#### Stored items
+--

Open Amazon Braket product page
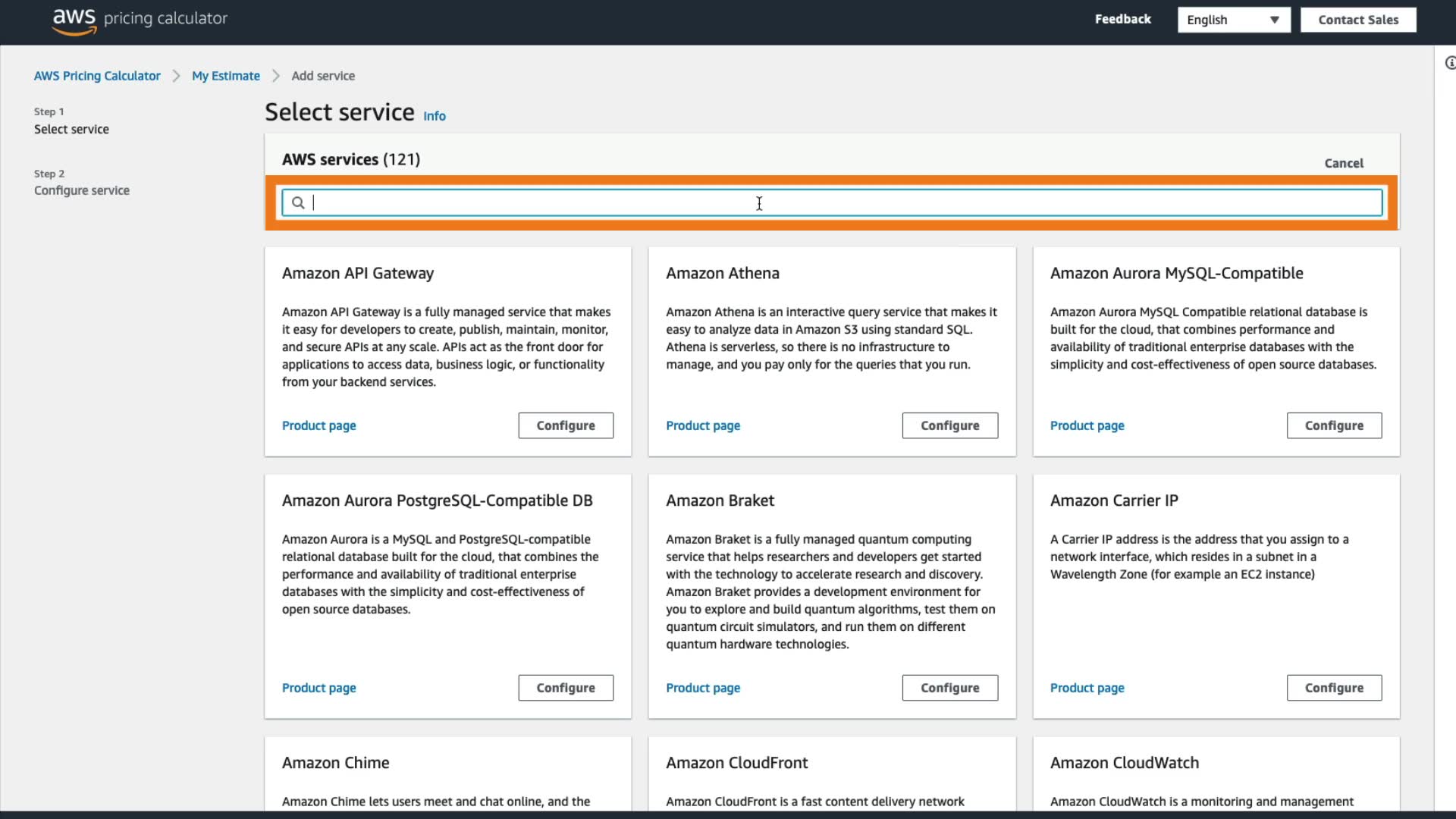The image size is (1456, 819). coord(702,688)
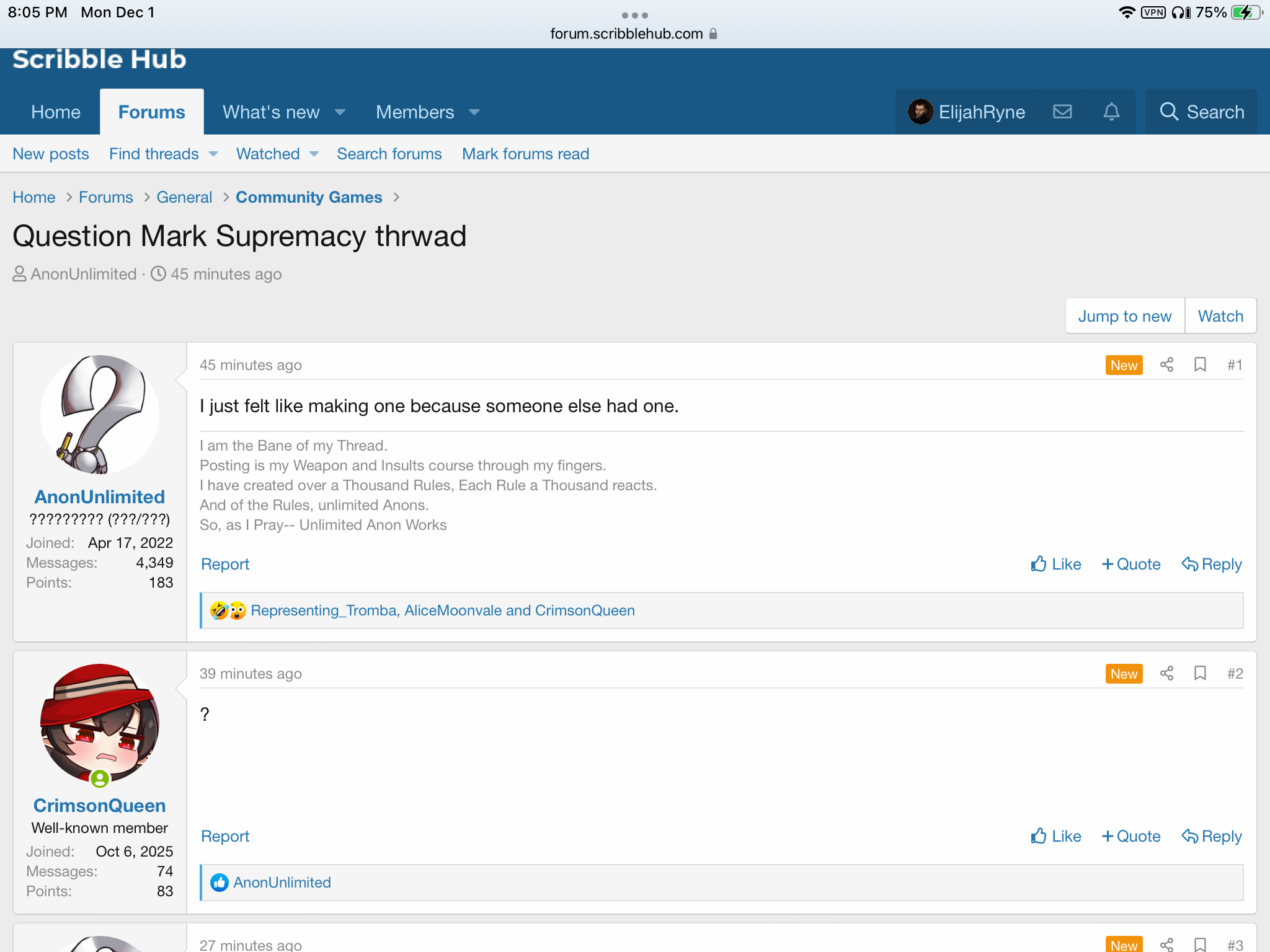
Task: Bookmark post #2 with bookmark icon
Action: click(x=1200, y=673)
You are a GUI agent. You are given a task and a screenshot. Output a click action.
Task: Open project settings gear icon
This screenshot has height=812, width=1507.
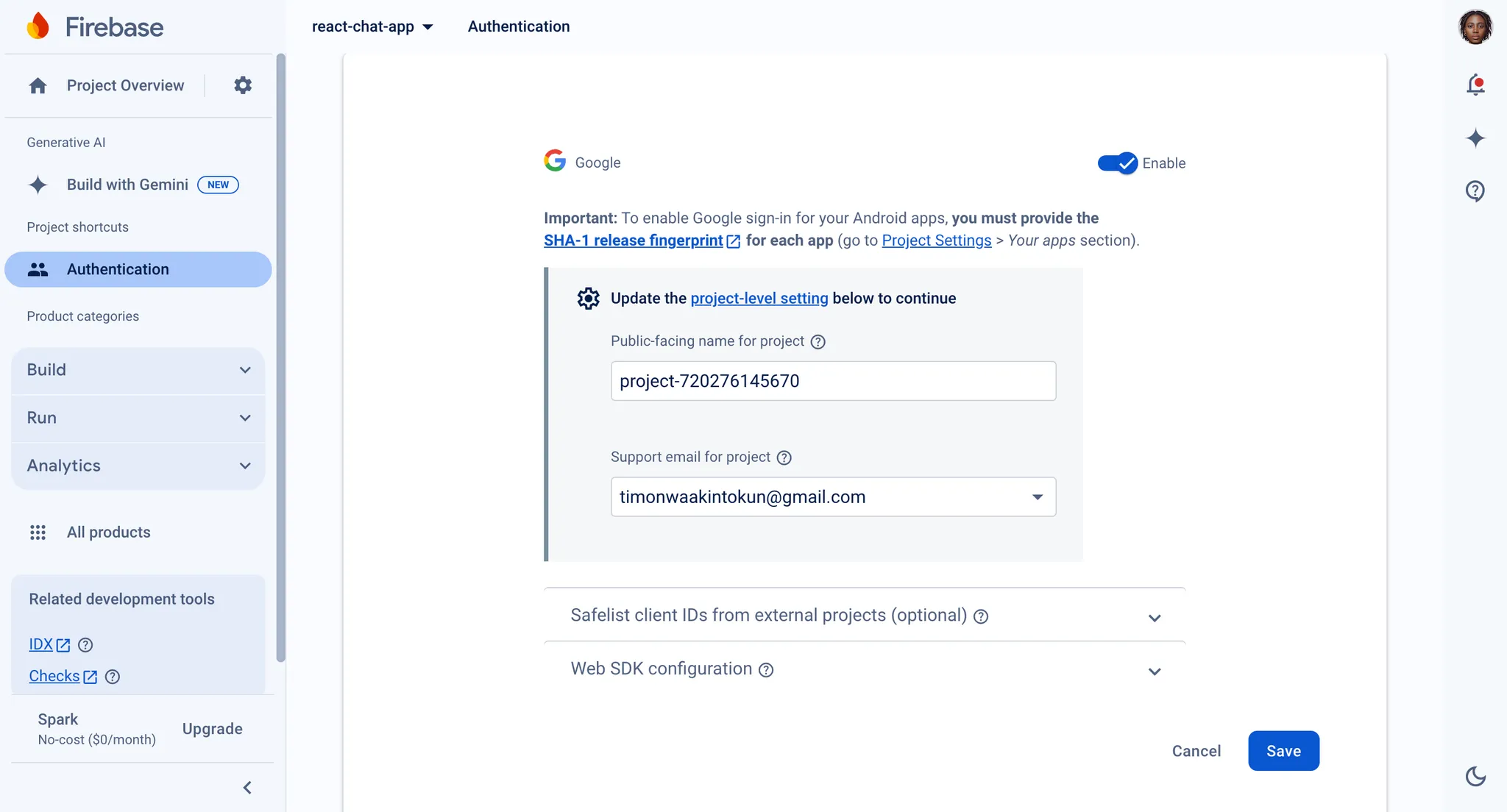243,85
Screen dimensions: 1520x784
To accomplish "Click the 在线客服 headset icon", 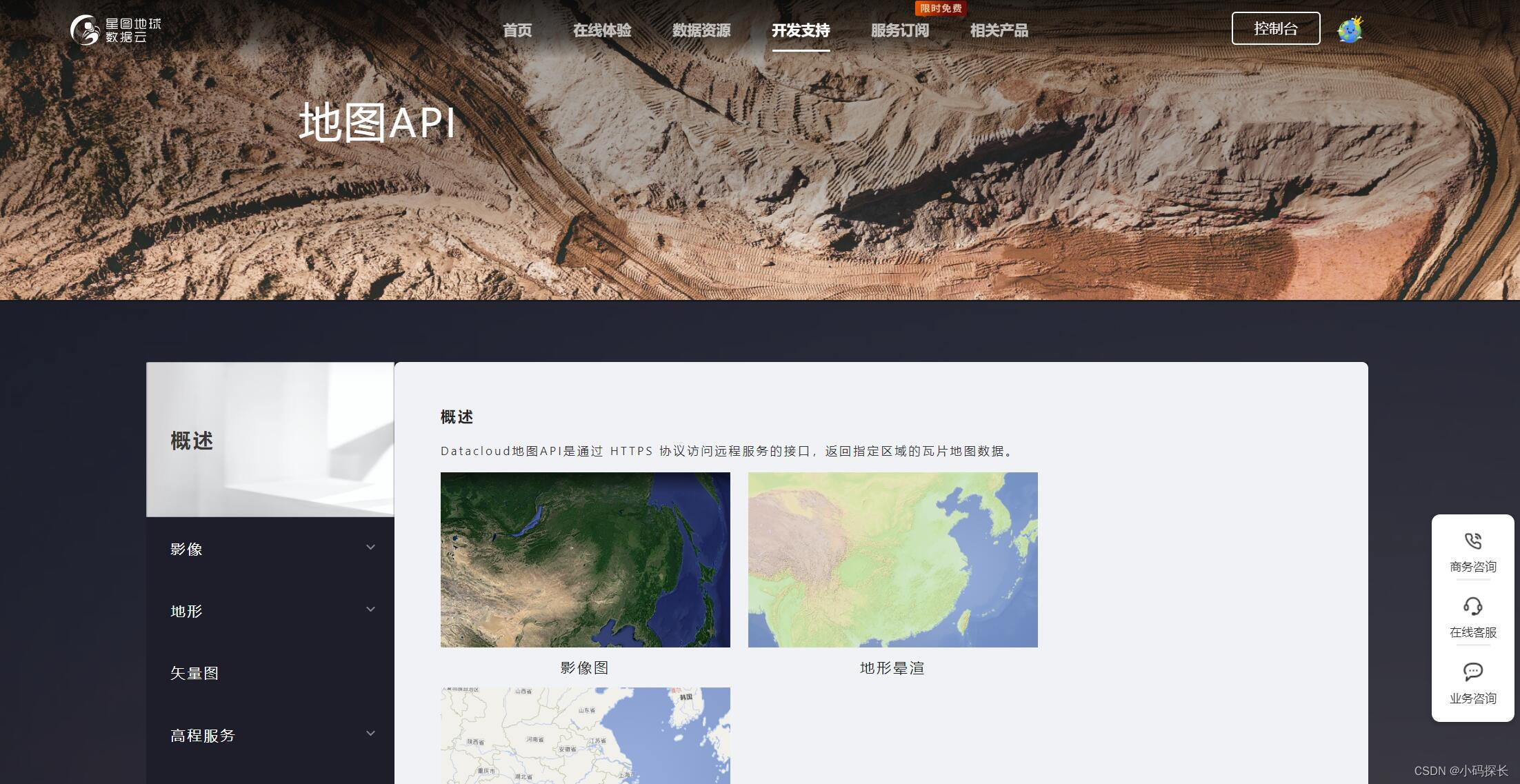I will click(x=1472, y=606).
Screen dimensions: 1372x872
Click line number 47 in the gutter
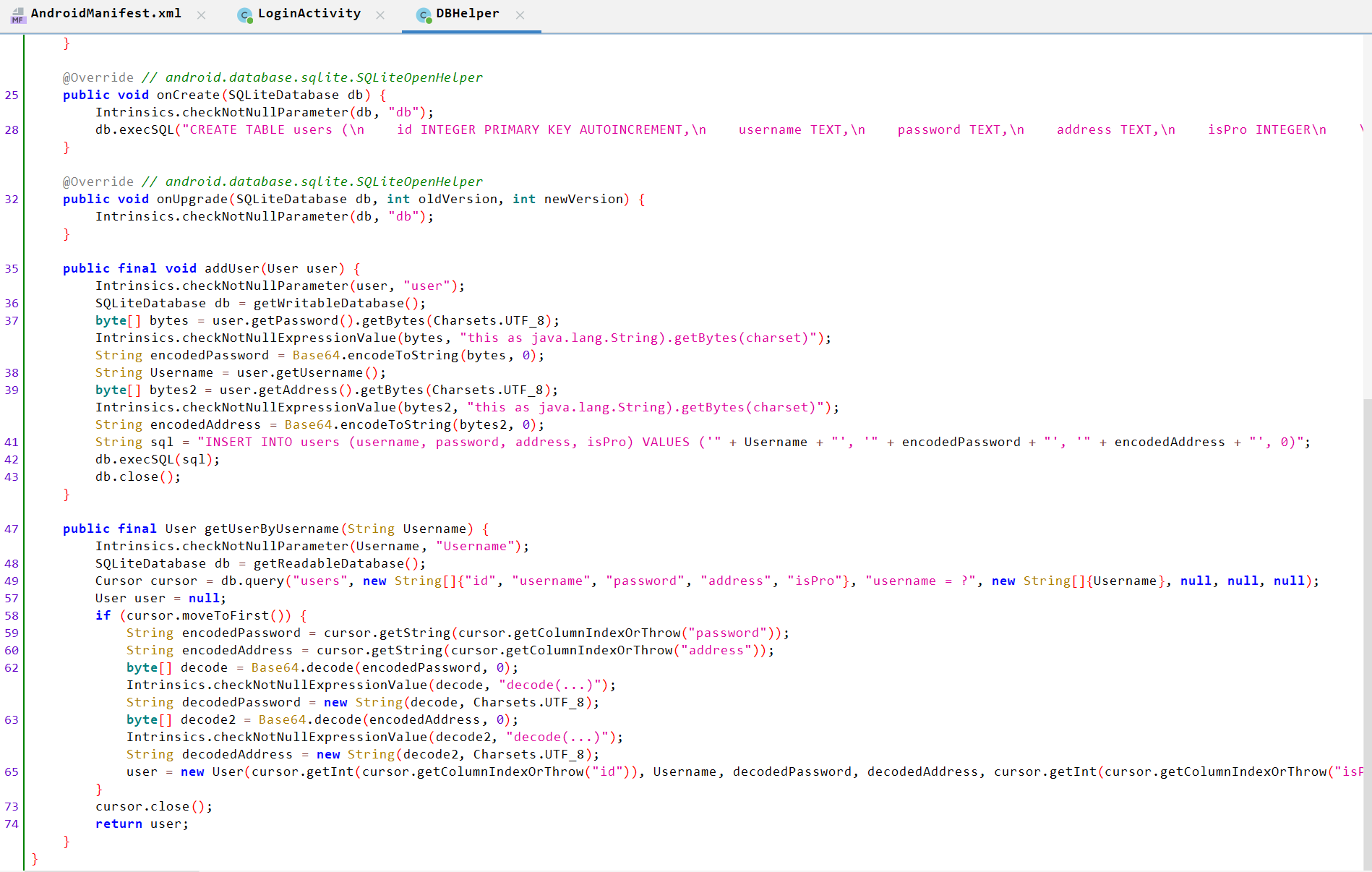[12, 529]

+--

#### Problem statement
Nothing but a number should be given: the count of lines above that include the string "dimensions".

#### Answer box
2